#### Listed entries

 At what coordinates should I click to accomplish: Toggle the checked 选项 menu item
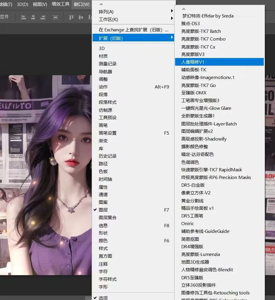click(103, 298)
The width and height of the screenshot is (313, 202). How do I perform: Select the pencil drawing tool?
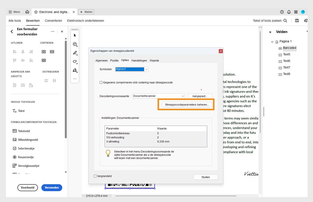(x=75, y=53)
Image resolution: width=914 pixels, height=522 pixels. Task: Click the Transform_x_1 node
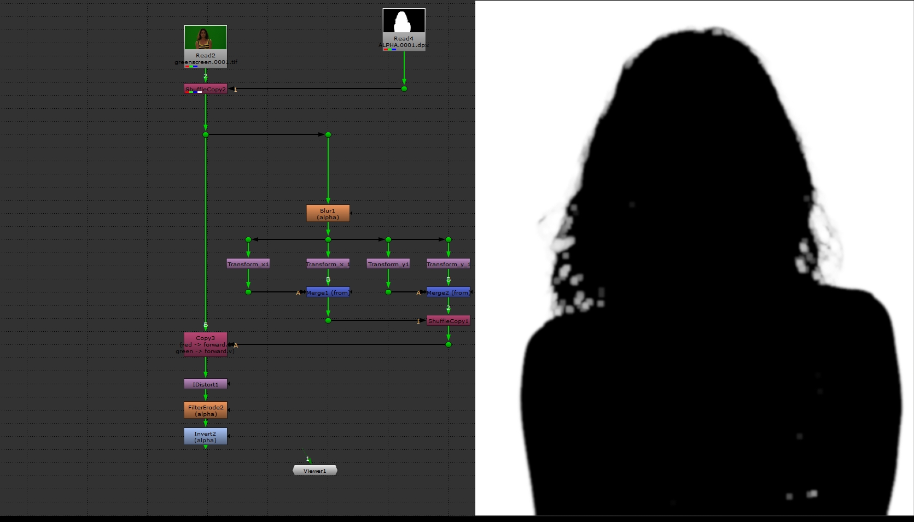click(328, 264)
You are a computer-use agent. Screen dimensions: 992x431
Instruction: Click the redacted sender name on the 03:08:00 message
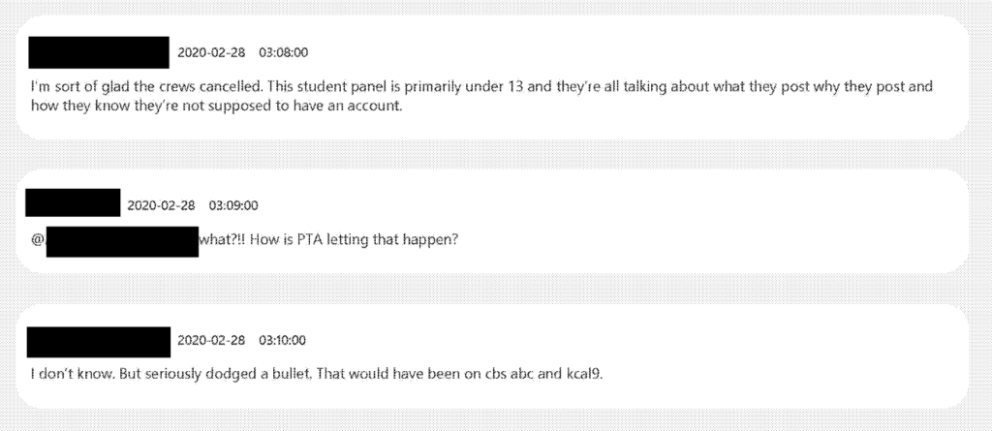point(99,51)
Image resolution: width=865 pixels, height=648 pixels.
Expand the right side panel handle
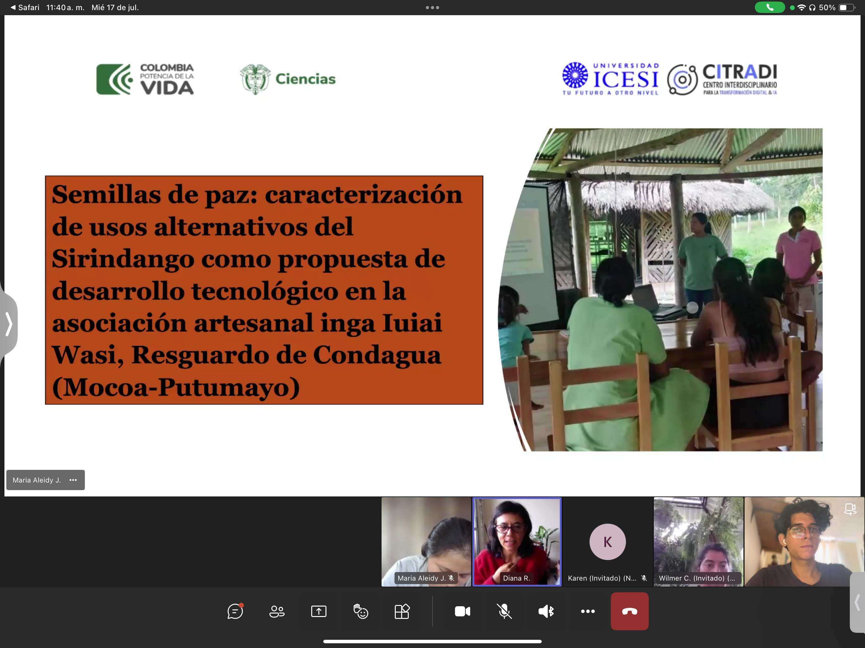point(857,602)
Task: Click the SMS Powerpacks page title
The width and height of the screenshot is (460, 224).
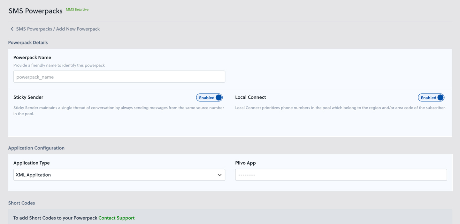Action: tap(35, 11)
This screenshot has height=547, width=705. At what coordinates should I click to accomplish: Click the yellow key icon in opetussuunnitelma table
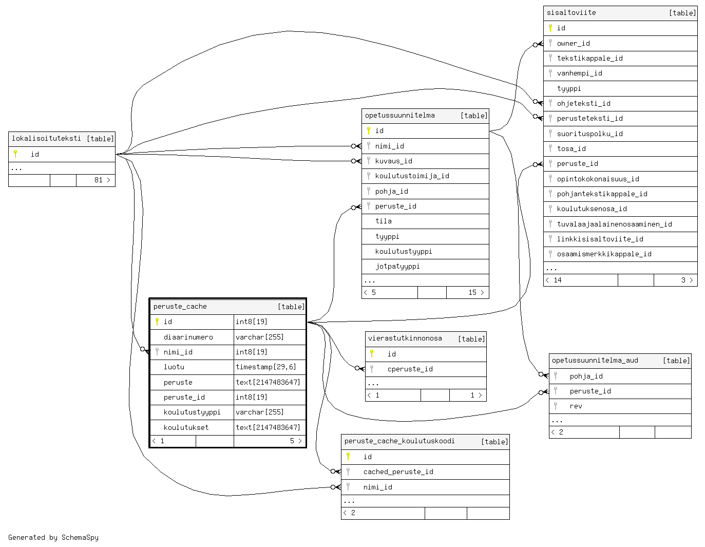(369, 130)
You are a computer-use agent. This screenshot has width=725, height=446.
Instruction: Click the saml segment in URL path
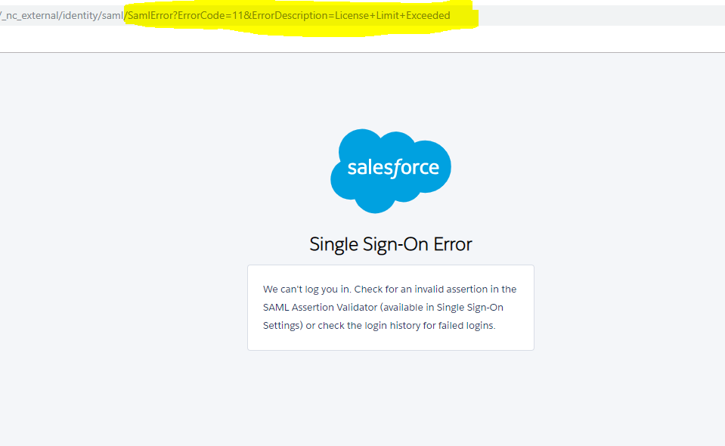113,16
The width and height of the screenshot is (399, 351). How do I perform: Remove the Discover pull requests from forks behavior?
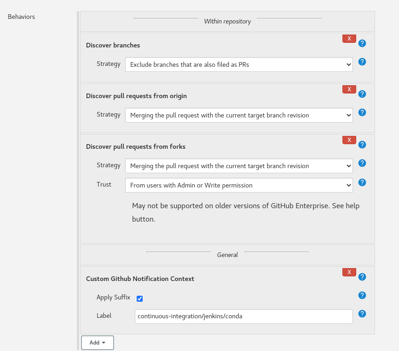[x=349, y=140]
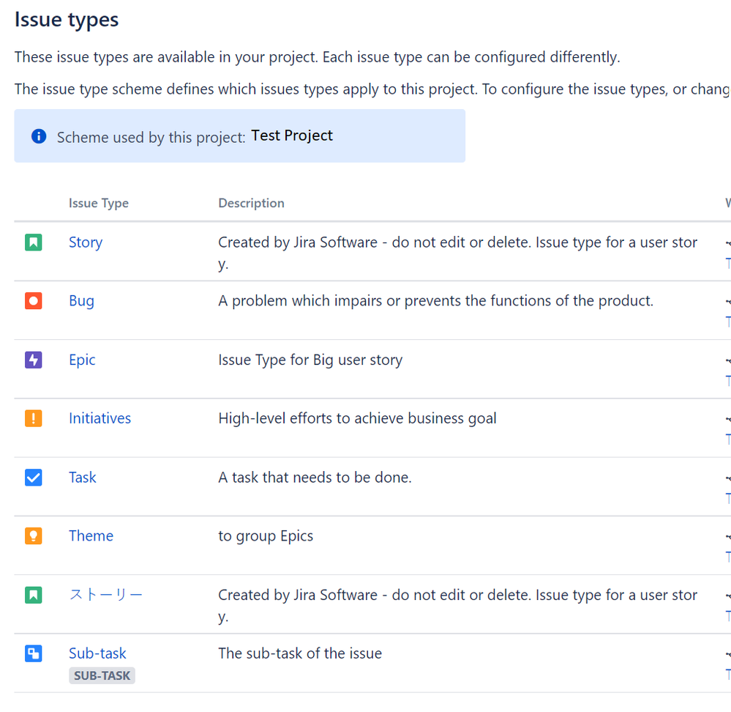Click the green Story bookmark icon
This screenshot has height=712, width=731.
pos(34,242)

########

Objective: Rescale the data from its first line through the line with "point(857,602)", copying every line including the requests, but multiplying each coordinate in the answers by 1.15 and rounding to whole numbers, with halves rounded up. Keep all other numbers unchanged, and leave the pictures out of your answer.

Reply to the task:
 At what coordinates should I click to accomplish: Toggle the checked 选项 menu item
click(118, 343)
The width and height of the screenshot is (313, 202). How do I perform: Select the pencil drawing tool?
(x=86, y=61)
Image resolution: width=914 pixels, height=522 pixels. Task: Click the Transform_x_1 node
click(377, 304)
You are a computer-use agent. Screen dimensions: 992x431
Instruction: Click the redacted sender name on the 03:08:00 message
point(114,59)
Image resolution: width=865 pixels, height=648 pixels.
Expand the right side panel handle
point(986,692)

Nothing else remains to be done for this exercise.